Total stigma scores were obtained for each participant, with higher scores indicating a greater perception of stigma. These were analysed to identify whether there were any differences in the perception of stigma between different socio-demographic and clinical variables. Using the first set of responses to the questionnaire, items with little variation in response (80% or more, selecting one answer or the other) were removed as these would differentiate poorly between people with differing experiences of stigma. The test–retest reliability of each item was estimated using the kappa coefficient. Items with coefficients less than 0.4 were removed. To explore the factor structure underlying the remaining statements, we undertook an exploratory dichotomous factor analysis (given each statement has a binary `yes/no' response) in MPlus using tetrachoric correlations. We used weighted least squares with mean and variance adjustment as the estimation procedure for dichotomous data. We explored orthogonal and oblique rotations of the factors extracted in order to reduce over fitting of the final model. Internal consistency of the final scale (and sub-scales) and whether this improved with any single item removal was estimated using Cronbach's alpha. The correlations of each statement with the total score and the average correlation with other items were analysed.
Response rates and demographic and clinical data
A total of 125 people with intellectual disability were approached and 115 agreed to participate. Six individuals were considered unsuitable because they could not give adequate consent, had poor verbal comprehension or difficulties in communication. The remaining 109 (87%) participants completed the instrument once: 84 (77%) were able to do so with either no assistance or minimal assistance. The remainder, most of whom had moderate intellectual disability, required assistance in clarifying the questions. Thus, a total of 62 women and 47 men, with a mean age of 41 years (range 18–73, s.d.=13.6) participated. Ninety-four individuals had mild intellectual disability and 15 had moderate intellectual disability. Eighty individuals were White (Table 1). Forty people had mental illness, of whom 10 had psychotic disorders, 25 had affective disorders, 2 had an anxiety disorder, 2 had substance misuse disorders and 2 had `other' disorders.
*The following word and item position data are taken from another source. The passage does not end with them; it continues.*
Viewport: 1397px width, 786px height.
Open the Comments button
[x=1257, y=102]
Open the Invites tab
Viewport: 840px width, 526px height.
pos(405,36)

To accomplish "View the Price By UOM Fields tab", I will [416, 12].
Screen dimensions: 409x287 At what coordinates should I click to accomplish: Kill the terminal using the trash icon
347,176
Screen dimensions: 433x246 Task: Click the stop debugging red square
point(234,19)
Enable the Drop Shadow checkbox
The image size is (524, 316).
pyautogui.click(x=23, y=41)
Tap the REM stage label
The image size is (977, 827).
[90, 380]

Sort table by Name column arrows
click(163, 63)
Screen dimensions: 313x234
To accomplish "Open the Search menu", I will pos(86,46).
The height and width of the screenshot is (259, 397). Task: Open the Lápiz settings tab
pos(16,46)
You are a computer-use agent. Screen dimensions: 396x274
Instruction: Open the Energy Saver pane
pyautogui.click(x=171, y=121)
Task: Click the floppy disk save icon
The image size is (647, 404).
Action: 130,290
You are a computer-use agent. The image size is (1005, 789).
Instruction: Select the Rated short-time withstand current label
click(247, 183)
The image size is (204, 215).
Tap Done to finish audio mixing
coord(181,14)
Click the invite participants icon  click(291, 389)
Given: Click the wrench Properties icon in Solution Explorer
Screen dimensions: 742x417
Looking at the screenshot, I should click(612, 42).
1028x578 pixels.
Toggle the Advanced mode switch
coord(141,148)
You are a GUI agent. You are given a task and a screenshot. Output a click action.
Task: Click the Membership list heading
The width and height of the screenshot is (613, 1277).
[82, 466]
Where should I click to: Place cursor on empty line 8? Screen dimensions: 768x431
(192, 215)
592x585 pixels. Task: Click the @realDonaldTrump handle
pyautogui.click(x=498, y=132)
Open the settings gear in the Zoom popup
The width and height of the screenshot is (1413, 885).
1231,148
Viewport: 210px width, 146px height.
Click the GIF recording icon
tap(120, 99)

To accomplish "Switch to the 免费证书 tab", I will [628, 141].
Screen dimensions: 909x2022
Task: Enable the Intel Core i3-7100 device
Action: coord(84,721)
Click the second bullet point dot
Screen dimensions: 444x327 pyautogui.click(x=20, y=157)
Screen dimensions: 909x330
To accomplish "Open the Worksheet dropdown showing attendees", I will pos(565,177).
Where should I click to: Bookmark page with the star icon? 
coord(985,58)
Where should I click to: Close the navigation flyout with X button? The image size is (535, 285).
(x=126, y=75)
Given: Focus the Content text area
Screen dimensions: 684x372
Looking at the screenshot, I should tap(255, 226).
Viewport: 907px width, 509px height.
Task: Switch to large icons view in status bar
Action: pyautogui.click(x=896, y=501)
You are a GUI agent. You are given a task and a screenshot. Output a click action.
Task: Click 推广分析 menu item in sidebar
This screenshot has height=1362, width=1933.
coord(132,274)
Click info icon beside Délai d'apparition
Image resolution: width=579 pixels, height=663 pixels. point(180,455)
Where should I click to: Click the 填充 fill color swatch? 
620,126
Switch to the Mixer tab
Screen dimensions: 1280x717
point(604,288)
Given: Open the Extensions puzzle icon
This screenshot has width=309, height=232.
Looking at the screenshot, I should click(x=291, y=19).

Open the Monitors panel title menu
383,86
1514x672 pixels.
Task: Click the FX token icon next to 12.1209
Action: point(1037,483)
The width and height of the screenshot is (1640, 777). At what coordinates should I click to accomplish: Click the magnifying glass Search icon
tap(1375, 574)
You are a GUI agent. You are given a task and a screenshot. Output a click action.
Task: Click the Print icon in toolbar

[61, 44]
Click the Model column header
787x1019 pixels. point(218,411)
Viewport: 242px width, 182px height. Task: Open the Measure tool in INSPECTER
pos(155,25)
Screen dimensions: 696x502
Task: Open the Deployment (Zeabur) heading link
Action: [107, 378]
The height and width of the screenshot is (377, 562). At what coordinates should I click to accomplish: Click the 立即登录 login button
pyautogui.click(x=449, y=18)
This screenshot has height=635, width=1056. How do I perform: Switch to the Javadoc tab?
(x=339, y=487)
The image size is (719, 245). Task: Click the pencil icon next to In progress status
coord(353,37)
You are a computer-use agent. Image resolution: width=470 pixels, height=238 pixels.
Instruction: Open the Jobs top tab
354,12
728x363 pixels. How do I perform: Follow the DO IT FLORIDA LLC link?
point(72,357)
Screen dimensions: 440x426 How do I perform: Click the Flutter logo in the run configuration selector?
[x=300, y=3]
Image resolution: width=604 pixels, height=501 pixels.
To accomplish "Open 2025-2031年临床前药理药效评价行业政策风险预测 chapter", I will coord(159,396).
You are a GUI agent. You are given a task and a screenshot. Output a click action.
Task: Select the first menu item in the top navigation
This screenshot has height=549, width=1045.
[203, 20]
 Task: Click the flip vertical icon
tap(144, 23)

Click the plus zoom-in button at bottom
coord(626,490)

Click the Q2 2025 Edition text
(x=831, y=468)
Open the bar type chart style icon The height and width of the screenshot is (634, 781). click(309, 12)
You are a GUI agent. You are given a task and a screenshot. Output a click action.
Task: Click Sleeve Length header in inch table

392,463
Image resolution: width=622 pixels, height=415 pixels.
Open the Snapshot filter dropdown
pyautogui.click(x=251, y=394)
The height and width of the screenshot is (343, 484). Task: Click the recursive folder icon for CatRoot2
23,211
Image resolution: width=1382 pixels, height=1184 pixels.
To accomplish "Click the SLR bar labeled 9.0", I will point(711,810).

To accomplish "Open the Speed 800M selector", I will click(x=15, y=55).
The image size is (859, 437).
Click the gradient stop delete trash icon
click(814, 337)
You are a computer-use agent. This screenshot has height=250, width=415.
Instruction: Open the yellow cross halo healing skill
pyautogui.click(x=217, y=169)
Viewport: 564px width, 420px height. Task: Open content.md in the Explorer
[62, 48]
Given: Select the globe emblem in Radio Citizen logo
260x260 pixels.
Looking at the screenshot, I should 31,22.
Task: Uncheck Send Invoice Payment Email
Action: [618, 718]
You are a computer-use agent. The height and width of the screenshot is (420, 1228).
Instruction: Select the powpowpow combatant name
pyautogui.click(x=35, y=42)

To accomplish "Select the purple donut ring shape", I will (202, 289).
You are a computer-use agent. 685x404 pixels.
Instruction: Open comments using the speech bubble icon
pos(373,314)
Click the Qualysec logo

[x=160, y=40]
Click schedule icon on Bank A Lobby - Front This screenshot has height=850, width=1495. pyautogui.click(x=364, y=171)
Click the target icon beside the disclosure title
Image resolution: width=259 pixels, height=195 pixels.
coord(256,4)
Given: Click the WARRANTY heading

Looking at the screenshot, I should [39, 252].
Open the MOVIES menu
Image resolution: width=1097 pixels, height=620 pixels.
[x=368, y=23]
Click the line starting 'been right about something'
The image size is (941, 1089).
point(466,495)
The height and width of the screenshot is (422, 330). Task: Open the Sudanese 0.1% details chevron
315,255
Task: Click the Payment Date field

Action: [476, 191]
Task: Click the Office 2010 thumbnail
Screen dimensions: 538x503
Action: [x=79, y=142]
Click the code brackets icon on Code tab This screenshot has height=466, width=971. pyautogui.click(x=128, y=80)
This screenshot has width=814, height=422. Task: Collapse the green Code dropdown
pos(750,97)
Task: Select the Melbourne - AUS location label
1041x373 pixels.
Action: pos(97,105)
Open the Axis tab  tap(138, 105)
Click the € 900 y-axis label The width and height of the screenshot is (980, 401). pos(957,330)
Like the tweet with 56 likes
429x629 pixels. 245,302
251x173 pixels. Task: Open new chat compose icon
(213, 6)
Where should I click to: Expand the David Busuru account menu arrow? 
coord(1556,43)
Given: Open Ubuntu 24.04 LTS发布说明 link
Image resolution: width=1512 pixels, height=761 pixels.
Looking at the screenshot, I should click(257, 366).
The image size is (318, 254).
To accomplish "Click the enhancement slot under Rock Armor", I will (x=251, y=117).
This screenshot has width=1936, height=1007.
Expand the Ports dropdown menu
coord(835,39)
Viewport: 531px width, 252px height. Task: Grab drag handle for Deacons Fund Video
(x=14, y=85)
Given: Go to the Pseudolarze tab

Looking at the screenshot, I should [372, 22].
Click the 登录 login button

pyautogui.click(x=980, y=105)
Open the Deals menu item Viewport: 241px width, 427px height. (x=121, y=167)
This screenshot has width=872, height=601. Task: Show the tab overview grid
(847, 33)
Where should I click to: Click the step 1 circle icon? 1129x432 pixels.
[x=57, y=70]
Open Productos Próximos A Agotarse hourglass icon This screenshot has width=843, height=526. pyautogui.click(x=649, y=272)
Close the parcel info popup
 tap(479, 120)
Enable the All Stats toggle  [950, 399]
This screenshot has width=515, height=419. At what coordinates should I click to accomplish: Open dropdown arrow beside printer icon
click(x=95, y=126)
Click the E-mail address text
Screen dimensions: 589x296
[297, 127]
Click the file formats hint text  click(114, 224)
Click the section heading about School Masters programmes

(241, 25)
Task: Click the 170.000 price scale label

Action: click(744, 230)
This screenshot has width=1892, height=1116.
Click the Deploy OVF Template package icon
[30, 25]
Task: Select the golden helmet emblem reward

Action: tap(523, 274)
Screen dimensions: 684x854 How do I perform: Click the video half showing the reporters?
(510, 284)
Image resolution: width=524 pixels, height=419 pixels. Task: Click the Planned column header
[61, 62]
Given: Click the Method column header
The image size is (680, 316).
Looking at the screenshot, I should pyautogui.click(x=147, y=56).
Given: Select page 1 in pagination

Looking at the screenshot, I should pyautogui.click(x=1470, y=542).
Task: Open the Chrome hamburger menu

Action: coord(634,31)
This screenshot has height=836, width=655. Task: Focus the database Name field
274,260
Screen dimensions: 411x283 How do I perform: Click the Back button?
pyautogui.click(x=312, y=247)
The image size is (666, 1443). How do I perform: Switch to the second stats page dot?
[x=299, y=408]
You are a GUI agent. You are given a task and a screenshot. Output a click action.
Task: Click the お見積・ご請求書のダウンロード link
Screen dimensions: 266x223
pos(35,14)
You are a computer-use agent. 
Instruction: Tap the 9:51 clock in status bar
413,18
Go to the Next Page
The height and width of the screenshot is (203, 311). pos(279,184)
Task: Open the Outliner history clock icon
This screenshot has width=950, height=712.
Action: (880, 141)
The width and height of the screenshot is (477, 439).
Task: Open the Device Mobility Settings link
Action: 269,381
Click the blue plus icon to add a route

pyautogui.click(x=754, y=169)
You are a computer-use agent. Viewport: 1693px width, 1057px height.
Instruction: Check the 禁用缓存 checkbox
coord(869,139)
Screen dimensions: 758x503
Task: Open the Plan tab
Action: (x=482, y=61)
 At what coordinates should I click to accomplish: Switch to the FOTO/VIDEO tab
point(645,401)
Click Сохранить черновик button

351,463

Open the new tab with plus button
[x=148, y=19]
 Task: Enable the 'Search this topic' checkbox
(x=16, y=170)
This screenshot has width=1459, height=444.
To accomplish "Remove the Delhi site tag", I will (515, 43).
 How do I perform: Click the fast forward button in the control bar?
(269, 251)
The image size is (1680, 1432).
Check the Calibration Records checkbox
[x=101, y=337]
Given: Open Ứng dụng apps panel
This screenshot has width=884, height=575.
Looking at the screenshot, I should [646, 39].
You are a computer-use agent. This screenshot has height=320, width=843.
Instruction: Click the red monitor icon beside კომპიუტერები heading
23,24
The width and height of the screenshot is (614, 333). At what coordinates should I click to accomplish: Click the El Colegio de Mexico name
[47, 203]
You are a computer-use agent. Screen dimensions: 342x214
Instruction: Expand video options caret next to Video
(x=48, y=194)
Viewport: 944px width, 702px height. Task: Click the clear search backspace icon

Five people refused to complete the instrument on the second occasion and a further 16 people could not be contacted or were not available. The only difference between the 109 participants who completed the instrument once and the 88 who completed it twice was that the former were more likely to have a moderate intellectual disability (P<0.001).
Distribution of responses
There were no differences in the total stigma score (mean 6.50, s.d.=3.73) resulting from level of intellectual disability (P=0.19), gender (P=0.49), age (P=0.70), ethnicity (P=0.51), mental health problems (P=0.20), physical disability (P=0.135), employment status (P=0.57), housing (P=0.19), attendance at college (P=0.58) or day centre (P=0.94) in this sample. There were no differences in the responses given to individual items on the questionnaire by participants with mental illness and those without mental illness (Table 2). Three items were ticked `no' by more than 80% of the sample (items 3, 9, 21) and four items were ticked `yes' by more than 80% of the participants (items 11, 14, 16). These items show little variation in response and are less useful in identifying people with differing levels of stigma. These six items have therefore been removed from the analysis (Table 3). The items that were ticked `yes' by the majority of the sample were `positive statements' such as `People like to talk to me' and `People are nice to me' and may reflect a response set bias.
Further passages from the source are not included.